The Company confirms that the initial cash payment and issuance of the initial Common Shares have been completed. All securities issued in connection with the Option Agreement are subject to a hold period expiring four months and one day from the date of issuance.

All payments shall be calculated in CFA francs on the basis of the closing conversion rate determined by the Central Bank of West African States (BCEAO) on the day immediately preceding the date of payment, whether in cash or in Common Shares, and in the case of the issuance of Common Shares, on the basis of the market price of the Common Shares at the close of business on the business day immediately preceding the payment date. On May 20, 2021, the exchange rate was 1CAD = FCFA 443.87. 

Upon the Property entering into industrial gold production under the Mining Permit, the Company will provide written notice to Harmattan advising of the date of commencement of production and issue Harmattan such number of Common Shares equal to US$1,000,000, within 30 days of the date of commencement of production. 

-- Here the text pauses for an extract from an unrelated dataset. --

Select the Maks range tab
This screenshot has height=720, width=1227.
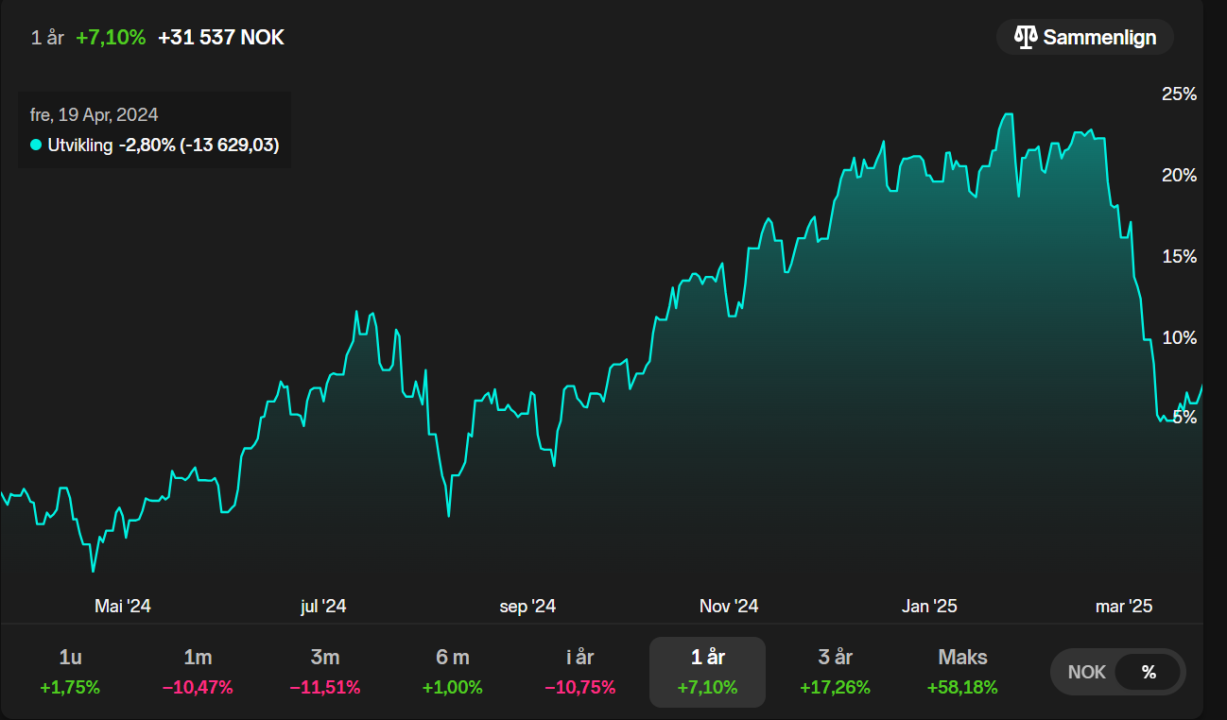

If a bankable feasibility study is prepared by the Company in respect of the Property and the study reveals proven gold reserves equivalent to more than 1,000,000 oz, the Company will provide written notice to Harmattan of the results of the study and issue Harmattan, within thirty (30) days of receipt of such notice, such number of Common Shares equal to US$1,000,000. 

In the event that the Option is exercised in full, the Company will grant Harmattan a two percent (2%) net smelter returns royalty (the “NSR”), subject to the ability of the Company, at any time, to purchase one percent (1%) of the NSR (resulting in the remaining NSR being 1%) for a purchase price of US$1,000,000. 

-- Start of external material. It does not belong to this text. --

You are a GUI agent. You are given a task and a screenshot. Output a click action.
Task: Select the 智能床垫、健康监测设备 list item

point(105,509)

Greg Isenor, P. Geo., Executive Vice-Chairman for the Company, is the designated Qualified Person for this news release within the meaning of National Instrument 43-101 (“NI 43-101”) and has reviewed and verified that the technical information contained herein is accurate and approves of the written disclosure of same.

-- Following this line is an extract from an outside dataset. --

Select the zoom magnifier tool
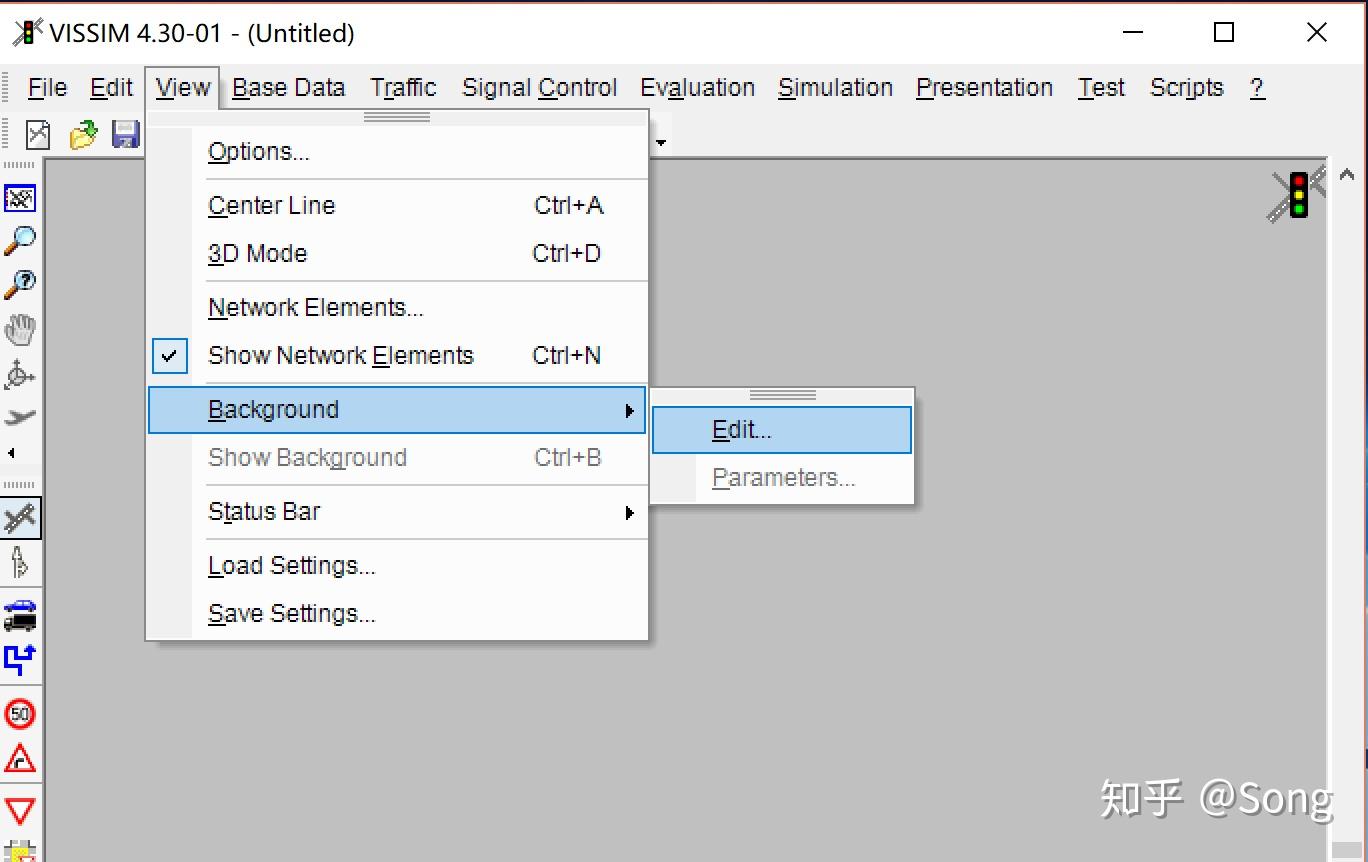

Roscan Gold Corporation is a Canadian gold exploration company focused on the acquisition and exploration of gold properties in West Africa. The Company has assembled a significant land position of 100%-owned permits in an area of producing gold mines (including B2 Gold’s Fekola Mine which lies in a contiguous property to the west of Kandiole), and major gold deposits, located both north and south of its Kandiole Project in west Mali. 
For further information, please contact: 

Andrew J. Ramcharan, P. Eng
Executive Vice President – Corporate Development
Tel: (416) 572-2295

Forward Looking Statements

Certain information set forth in this news release may contain forward-looking statements that involve substantial known and unknown risks and uncertainties, including, but not limited to, the timing of future exploration work or drilling, and the expansion of the mineralization. These forward-looking statements are subject to numerous risks and uncertainties, certain of which are beyond the control of the Company, including, but not limited to, the impact of general economic conditions, industry conditions, volatility of commodity prices, risks associated with the uncertainty of exploration results and estimates, currency fluctuations, dependency upon regulatory approvals, the uncertainty of obtaining additional financing and exploration risk. Readers are cautioned that the assumptions used in the preparation of such information, although considered reasonable at the time of preparation, may prove to be imprecise and, as such, undue reliance should not be placed on forward-looking statements. This press release is not, and is not to be construed in any way as, an offer to buy or sell securities in the United States.

Neither the TSX Venture Exchange nor its Regulation Services Provider (as that term is defined in the policies of the TSX Venture Exchange) accepts responsibility for the adequacy or accuracy of this release.